TEL has begun to translate project management income to HUBC after achieving financial close on 30th Jan’ 2020.
Issues being faced by the Power sector
- Currently, all companies are in strict compliance with the contracts made with the GoP. The GoP will be conducting a forensic audit which would help clear any irregularities in profits made by IPPs in contravention of contractual agreements by IPPs.
- The second issue is regarding the rise in capacity purchase price (CPP or capacity payments). This problem has arisen after multiple new plants achieved commercial operations adding on to the pile of capacity payments to be paid by the Government. This was followed by a decline in economic activity (pre-dating Covid-19), leading to supply outpacing demand and resultantly increasing fixed costs. The GoP has approached IPPs to come to an agreement and IPPs are seemingly on board to aid the Government. However, the majority of the capacity payments arise from debt repayment (principal and interest) which is being addressed on a Government to Government basis since the loans are internationally procured (particularly for Chinese projects). Locally the banks are being approached for concessions. HUBC’s total outstanding CPP receipts stand at PKR38bn.

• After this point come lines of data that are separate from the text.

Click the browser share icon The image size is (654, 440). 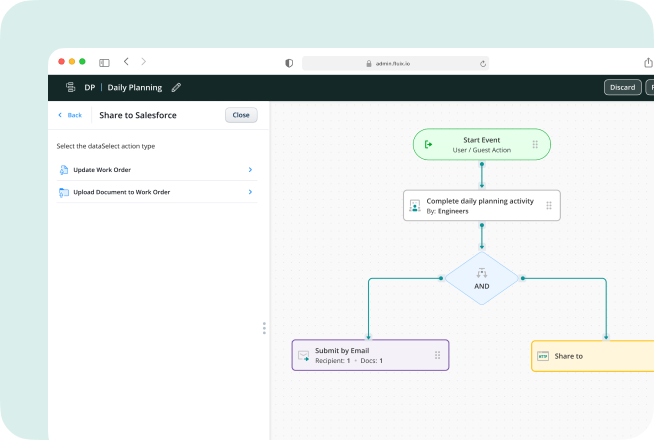(648, 62)
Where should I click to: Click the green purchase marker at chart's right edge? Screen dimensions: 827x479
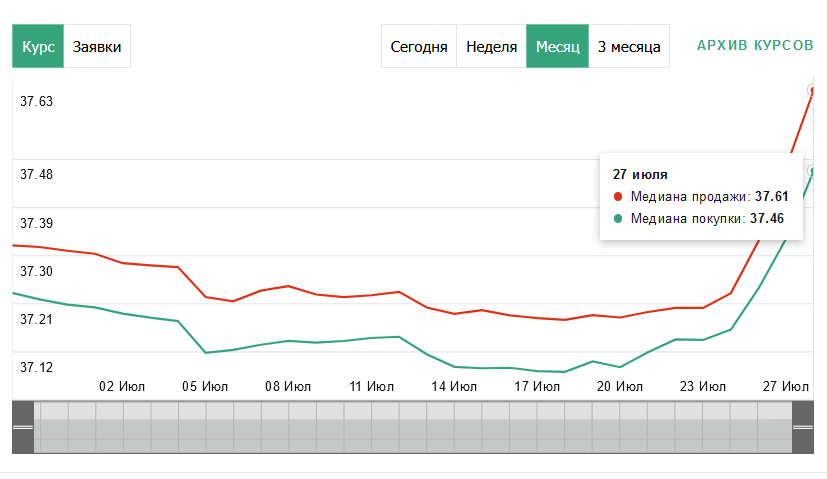point(813,171)
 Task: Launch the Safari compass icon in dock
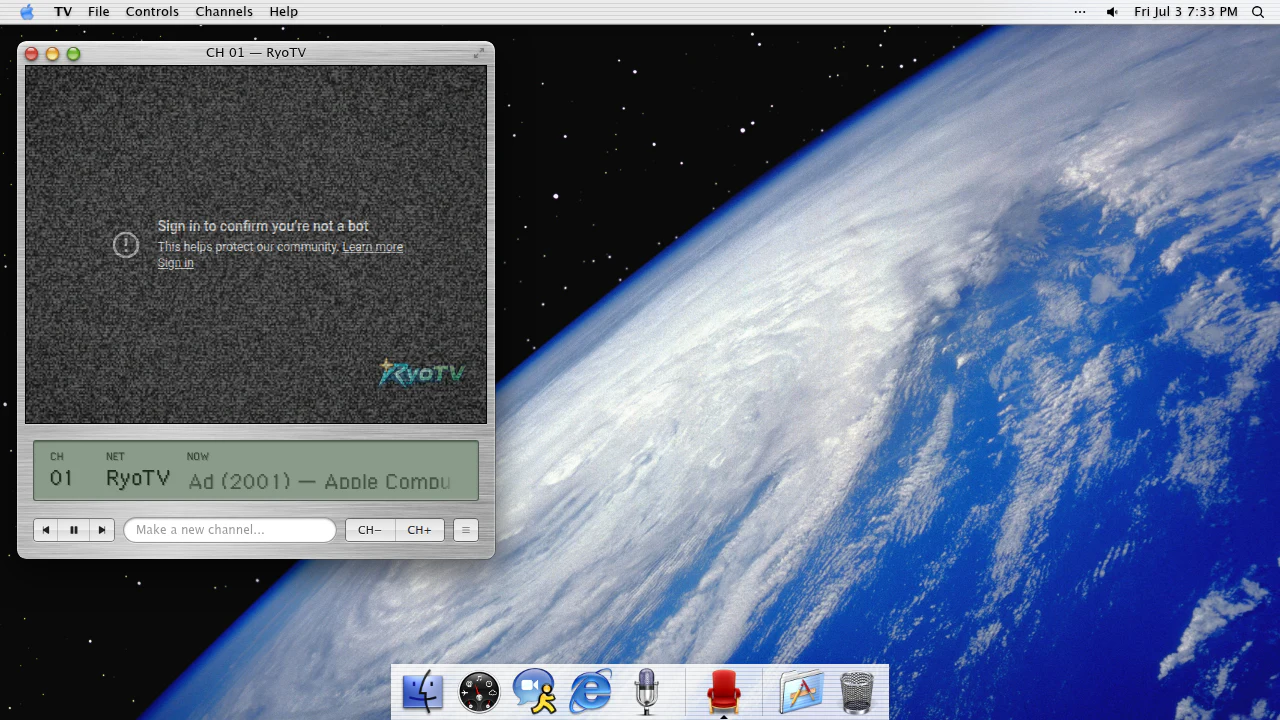click(479, 691)
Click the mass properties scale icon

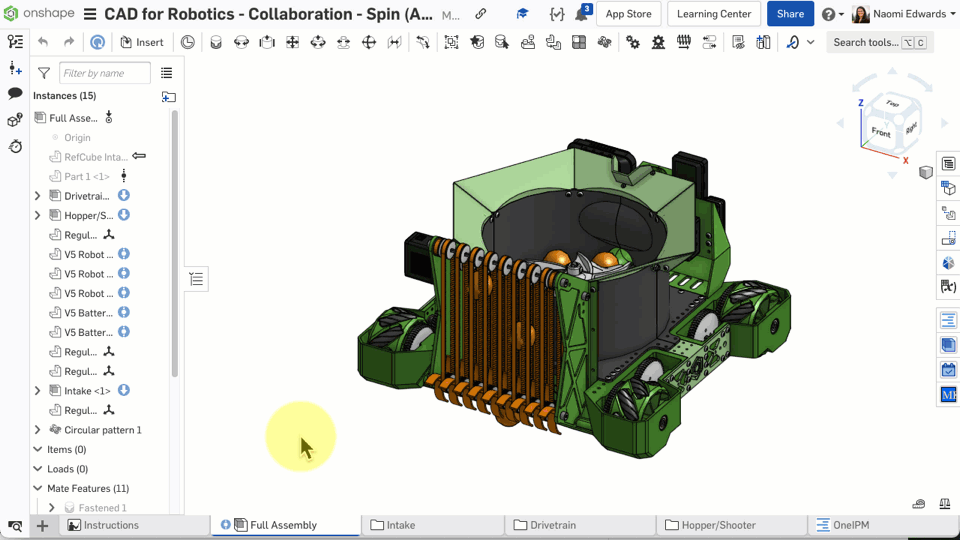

Focus on FO plants and allegations are overblown
HUBC management has claimed that certain allegations made in a report made public to the media are unfounded. The management is of the opinion that FO based capacity payments are less than PKR100bn out of the PKR600bn private power sector circular debt. The remaining capacity issues stem from inefficiencies in the distribution system and governance issues of Gencos, where 50% of the total power generation in Pakistan is through publicly owned plants. 17,000/18,000MW is required in peak summer months, which according to the management would require FO based plants to perform.
Chinese lenders asked to provide relief on loan terms for CPEC projects
The Government has requested Chinese lenders to provide relief on terms of the loans provided to IPPs for CPEC projects. These include an extension in loan tenors from 10yr to 20yrs which may spread out the principle repayment burden and a reduction in the spread over LIBOR from 4.5% to 2.5%.
Contract with K-Electric should not impact the base plant’s ROE
HUBC is in detailed discussion with the GoP to convert two units (323MW x2) of its base plant (1200MW) under the MOU signed with KEL. This conversion would in no way affect the ROE of the base plant and would result in a win-win situation for the Government as half of the capacity burden would be borne by KEL.
We think the Analyst briefing should invite much confidence in the current environment. While capacity payments may be delayed, it is unlikely to lead to an impasse between the GoP and the IPPs, particularly with funds under the Energy Sukuk-II to be released mid-next month according to the management. HUBC trades at an undemanding FY20f P/E of 3.9x, where we have a TP of PKR134/sh on the name.